Container security firm Echo bags $35m Series A

Echo

Echo, a Tel Aviv-based cybersecurity startup focused on securing container infrastructure through automation, has announced a significant funding milestone of $35m.

The company raised the investment from a Series A funding round led by N47, with participation from Notable Capital, Hyperwise Ventures and SentinelOne’s S Ventures. The latest investment brings Echo’s total funding to $50m since its launch, said Security Week.

Founded in 2025, Echo develops AI agents designed to build and maintain secure Docker container images by eliminating vulnerabilities at the source. Rather than scanning for issues after deployment, the company takes a preventative approach by rebuilding container base images from the ground up. Its technology strips open-source images of non-essential components, reducing the overall attack surface while preserving the functionality developers expect.

Echo’s container images are designed to act as drop-in replacements for standard Docker images, requiring developers to change just a single line of code in a Dockerfile. According to the company, this allows engineering teams to reduce inherited vulnerabilities without re-architecting existing applications. The firm currently maintains a library of more than 600 container images.

A key differentiator is the autonomous nature of Echo’s AI agents. When new security flaws are disclosed, the agents independently research the vulnerability, identify affected images, build or source fixes, apply patches, run compatibility tests and generate pull requests. This continuous maintenance model aims to ensure images remain CVE-free as new threats emerge, without placing additional operational burden on engineering teams.

Echo said the new funding will be used to accelerate product development, expand its engineering team and scale adoption among large enterprises running complex cloud environments.

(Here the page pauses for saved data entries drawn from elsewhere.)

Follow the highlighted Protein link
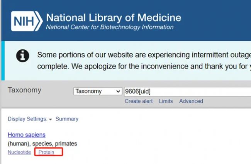The image size is (251, 164). (46, 152)
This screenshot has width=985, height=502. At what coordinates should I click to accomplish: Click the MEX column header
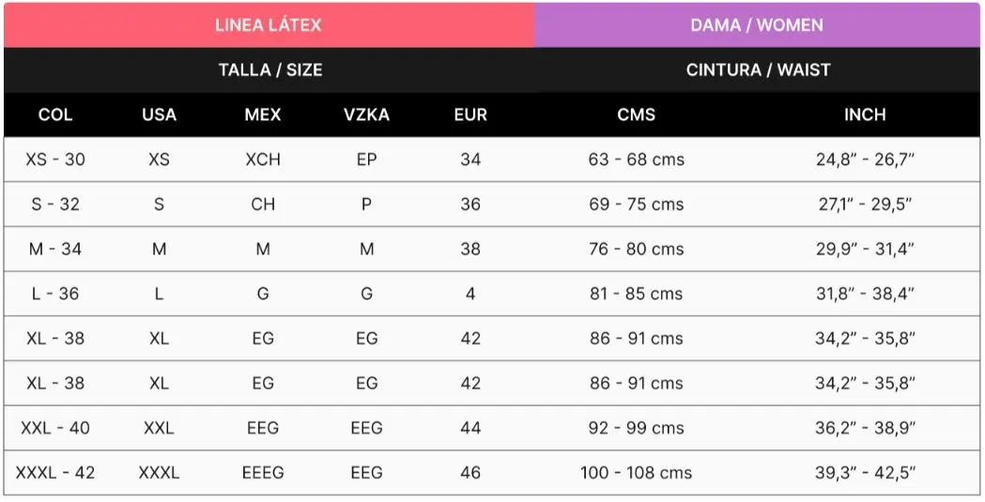(263, 114)
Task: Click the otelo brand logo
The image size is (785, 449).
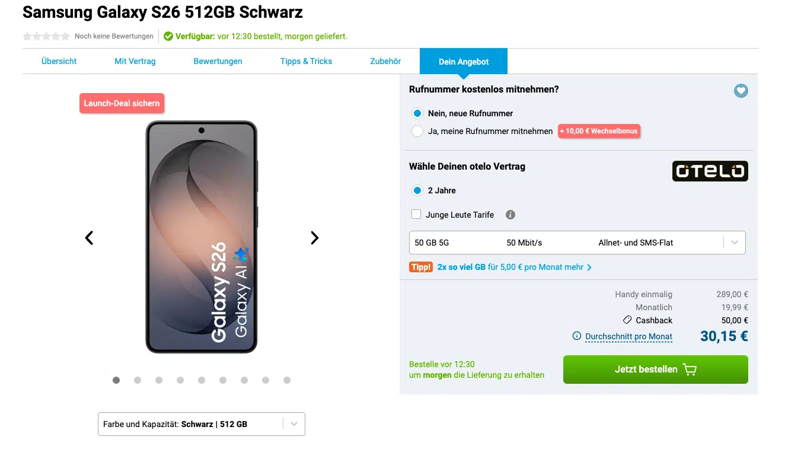Action: (710, 171)
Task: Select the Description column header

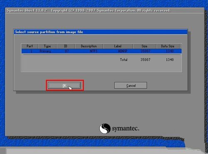Action: point(89,46)
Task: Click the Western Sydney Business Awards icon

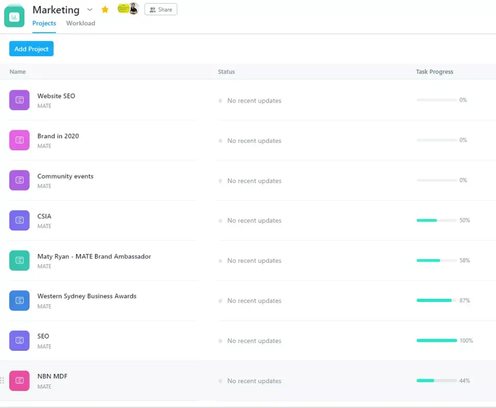Action: click(19, 300)
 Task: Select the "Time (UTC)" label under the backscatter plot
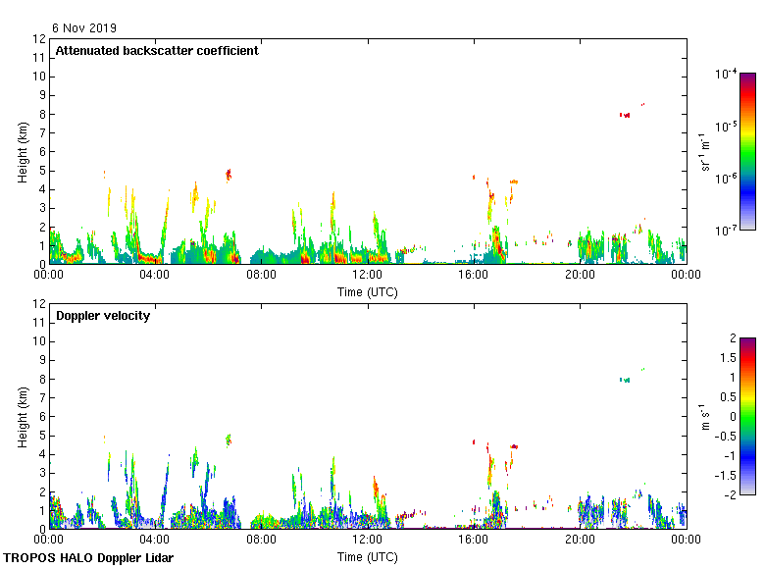pos(368,291)
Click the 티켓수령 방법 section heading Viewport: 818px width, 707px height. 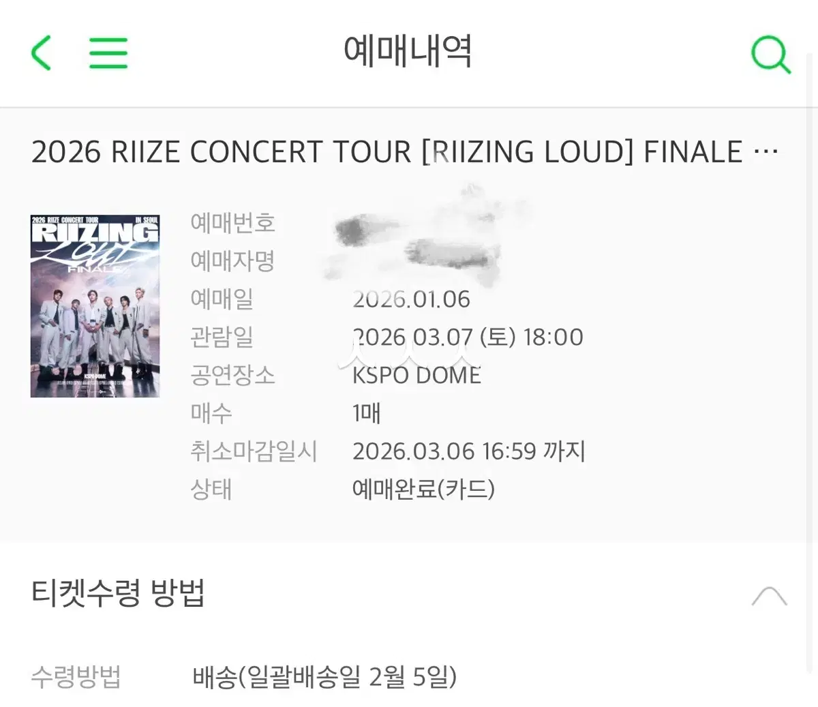tap(118, 593)
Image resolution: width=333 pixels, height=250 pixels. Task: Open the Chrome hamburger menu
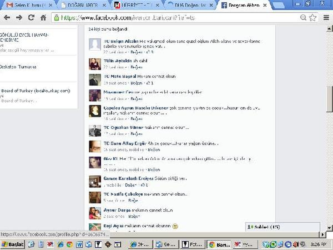tap(326, 18)
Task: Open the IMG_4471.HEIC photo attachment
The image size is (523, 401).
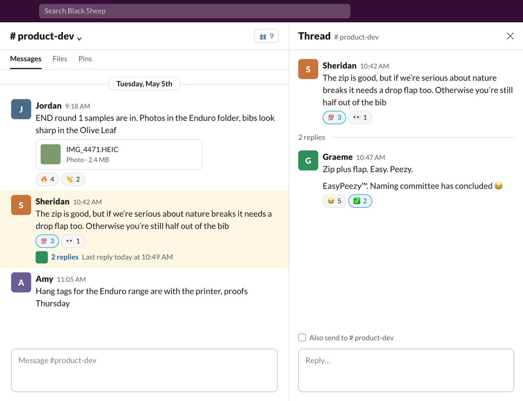Action: pos(119,154)
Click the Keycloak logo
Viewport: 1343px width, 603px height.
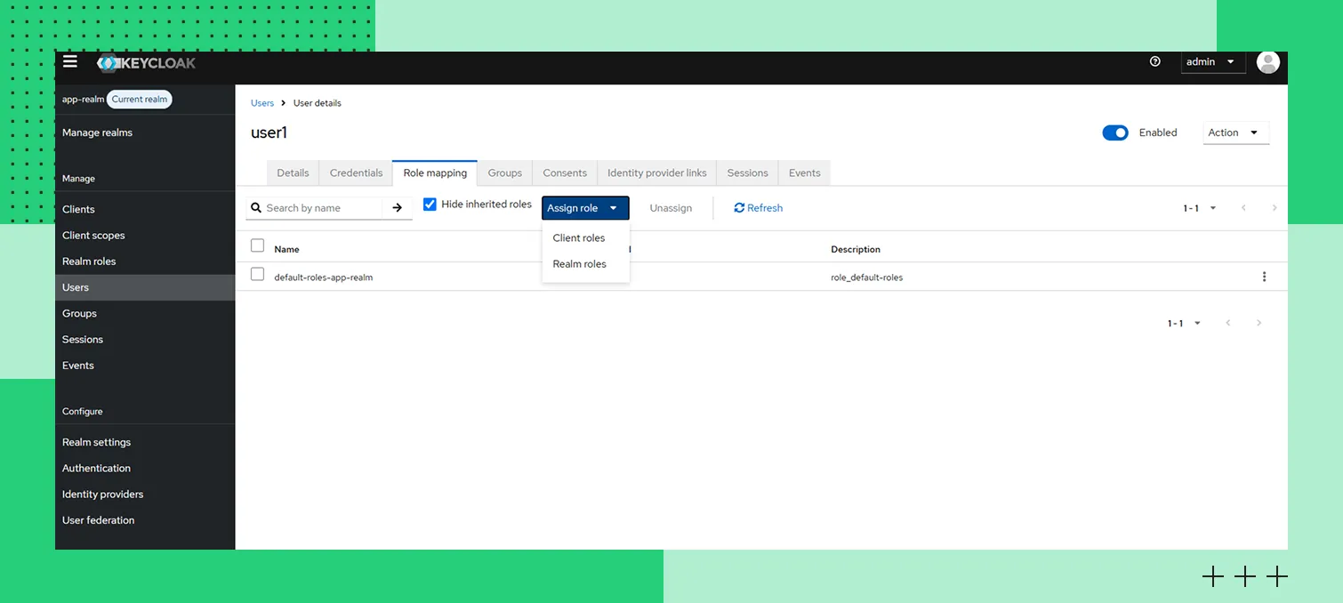click(147, 63)
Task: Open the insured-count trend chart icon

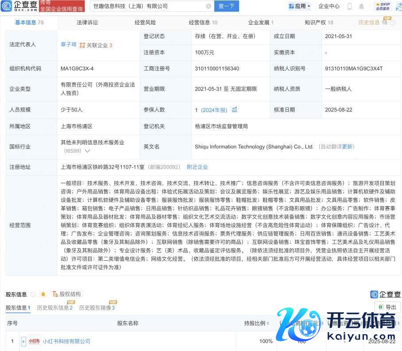Action: point(235,110)
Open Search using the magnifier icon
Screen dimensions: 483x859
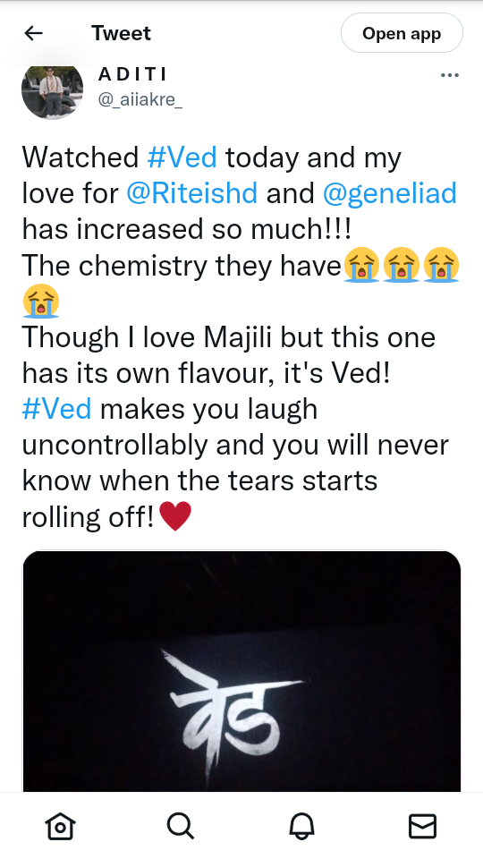(181, 826)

The company is targeting organisations operating thousands of cloud services, where vulnerabilities can quickly accumulate through inherited dependencies.

Echo CTO Eylam Milner said, “Large organizations with thousands of cloud services inherit millions of security issues before their engineers write a single line of code,” adding that most container flaws originate from the base image layer.

Echo CEO Eilon Elhadad said, “Our time-to-value is instant, with customers immediately seeing their vulnerability count drop to zero when moving to Echo images.”